New CREAM-CE direct job submission metrics
The following metrics are a restructured version of the existing
ones
and provide a better approach for probing a CREAM CE.
- cream_serviceInfo.py - get CREAM CE service info
- cream_allowedSubmission.py - check if the submission to the selected CREAM CE is allowed
- cream_jobSubmit.py - submit a job directly to the selected CREAM CE
- cream_jobCancel.py - cancel an active job.
- cream_jobPurge.py - purge a terminted job.
All of them have been implemented in python and are based on the
cream-cli
commands. They share the same logic structure and provide useful information about their version, usage (i.e. help) including the options list and their meaning.
For example:
$ ./cream_serviceInfo.py
Usage: cream_serviceInfo.py [options]
cream_serviceInfo.py: error: Specify either option -u URL or option -H HOSTNAME (and -p PORT) or read the help (-h)
$ ./cream_serviceInfo.py --help
Usage: cream_serviceInfo.py [options]
Options:
--version show program's version number and exit
-h, --help show this help message and exit
-H HOSTNAME, --hostname=HOSTNAME
The hostname of the CREAM service.
-p PORT, --port=PORT The port of the service. [default: none]
-u URL, --url=URL The status endpoint URL of the service. Example:
https://<host>[:<port>]
-x PROXY, --proxy=PROXY
The proxy path
-v, --verbose verbose mode [default: False]
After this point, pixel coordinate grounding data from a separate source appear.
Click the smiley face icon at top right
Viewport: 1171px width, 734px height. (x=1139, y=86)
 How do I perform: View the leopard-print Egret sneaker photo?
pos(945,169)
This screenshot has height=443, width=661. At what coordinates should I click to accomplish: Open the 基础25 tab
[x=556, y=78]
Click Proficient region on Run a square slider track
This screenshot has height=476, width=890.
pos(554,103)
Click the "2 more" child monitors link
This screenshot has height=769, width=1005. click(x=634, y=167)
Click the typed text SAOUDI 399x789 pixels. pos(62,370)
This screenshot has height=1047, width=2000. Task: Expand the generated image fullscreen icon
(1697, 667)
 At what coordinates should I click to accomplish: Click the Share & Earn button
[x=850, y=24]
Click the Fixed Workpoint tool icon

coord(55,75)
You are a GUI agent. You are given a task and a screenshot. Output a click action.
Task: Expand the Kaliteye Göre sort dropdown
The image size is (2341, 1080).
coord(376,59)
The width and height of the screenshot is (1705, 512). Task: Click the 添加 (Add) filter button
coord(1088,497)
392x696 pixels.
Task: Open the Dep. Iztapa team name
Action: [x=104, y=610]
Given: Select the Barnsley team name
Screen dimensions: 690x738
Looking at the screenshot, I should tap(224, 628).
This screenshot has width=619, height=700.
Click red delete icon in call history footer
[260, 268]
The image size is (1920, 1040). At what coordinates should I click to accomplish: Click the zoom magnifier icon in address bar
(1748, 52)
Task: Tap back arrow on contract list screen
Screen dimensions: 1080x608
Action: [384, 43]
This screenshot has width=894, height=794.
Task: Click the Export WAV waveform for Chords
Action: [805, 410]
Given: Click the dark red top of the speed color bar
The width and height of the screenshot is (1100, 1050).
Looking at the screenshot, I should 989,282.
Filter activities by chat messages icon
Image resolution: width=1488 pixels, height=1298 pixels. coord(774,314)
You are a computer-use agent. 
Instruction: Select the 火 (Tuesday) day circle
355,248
$ ./cream_serviceInfo.py --version
cream_serviceInfo v.1.0
The interaction with the CREAM CE requires the use of a valid VOMS proxy expressed by the X509_USER_PROXY env variable or through the --proxy option. All metrics check the existence of the proxy file and calculate the time left. In case of error, the related error message will be thrown:
$ ./cream_serviceInfo.py --hostname cream-41.pd.infn.it --port 8443 --proxy /tmp/x509up_u0 --verbose
Proxy file not found or not readable
The verbose mode (--verbose) could be enabled to each metric. It provides several details about the probe execution itself by highlighting the internal commands:
$ ./cream_serviceInfo.py --hostname cream-41.pd.infn.it --port 8443 --verbose
executing command: /usr/bin/voms-proxy-info -timeleft
invoking service info
executing command: /usr/bin/glite-ce-service-info cream-41.pd.infn.it:8443
Interface Version = [2.1]
Service Version = [1.16.1 - EMI version: 3.5.1-1.el6]
Description = [CREAM 2]
Started at = [Thu Jan 2 19:06:51 2014]
Submission enabled = [YES]
Status = [RUNNING]
In case of mistakes on the selected options or on their values, the probe tries to explain what is wrong.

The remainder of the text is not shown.